> Work to be completed
Word for word, transcribe all the entries shown below.

(Available data)

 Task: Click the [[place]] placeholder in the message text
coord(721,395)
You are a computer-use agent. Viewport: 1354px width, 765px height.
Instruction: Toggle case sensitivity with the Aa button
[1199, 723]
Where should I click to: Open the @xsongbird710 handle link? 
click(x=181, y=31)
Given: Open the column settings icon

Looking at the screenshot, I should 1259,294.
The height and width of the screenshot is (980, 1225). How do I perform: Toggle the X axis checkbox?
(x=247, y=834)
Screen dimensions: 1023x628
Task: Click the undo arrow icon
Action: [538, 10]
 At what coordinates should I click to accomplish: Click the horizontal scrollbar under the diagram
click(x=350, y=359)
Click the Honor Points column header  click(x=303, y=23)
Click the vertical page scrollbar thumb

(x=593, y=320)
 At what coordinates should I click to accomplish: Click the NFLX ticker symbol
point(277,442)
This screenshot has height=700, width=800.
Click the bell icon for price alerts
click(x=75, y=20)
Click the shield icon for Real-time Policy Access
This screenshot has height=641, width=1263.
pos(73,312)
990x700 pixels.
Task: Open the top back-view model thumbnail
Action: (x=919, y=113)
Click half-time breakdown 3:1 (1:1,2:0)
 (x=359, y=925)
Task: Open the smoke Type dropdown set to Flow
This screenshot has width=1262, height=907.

(End Available data)

> Task result
 Task: Click the [[place]] placeholder in the message text
coord(721,395)
You are a computer-use agent. Viewport: 1354px width, 765px height.
Instruction: Toggle case sensitivity with the Aa button
[1199, 723]
Where should I click to: Open the @xsongbird710 handle link? 
click(x=181, y=31)
Given: Open the column settings icon

Looking at the screenshot, I should 1259,294.
The height and width of the screenshot is (980, 1225). How do I perform: Toggle the X axis checkbox?
(x=247, y=834)
Screen dimensions: 1023x628
Task: Click the undo arrow icon
Action: [538, 10]
 At what coordinates should I click to accomplish: Click the horizontal scrollbar under the diagram
click(x=350, y=359)
Click the Honor Points column header  click(x=303, y=23)
Click the vertical page scrollbar thumb

(x=593, y=320)
 At what coordinates should I click to accomplish: Click the NFLX ticker symbol
point(277,442)
This screenshot has height=700, width=800.
Click the bell icon for price alerts
click(x=75, y=20)
Click the shield icon for Real-time Policy Access
This screenshot has height=641, width=1263.
pos(73,312)
990x700 pixels.
Task: Open the top back-view model thumbnail
Action: (x=919, y=113)
Click half-time breakdown 3:1 (1:1,2:0)
 (x=359, y=925)
Task: Open the smoke Type dropdown set to Flow
This screenshot has width=1262, height=907.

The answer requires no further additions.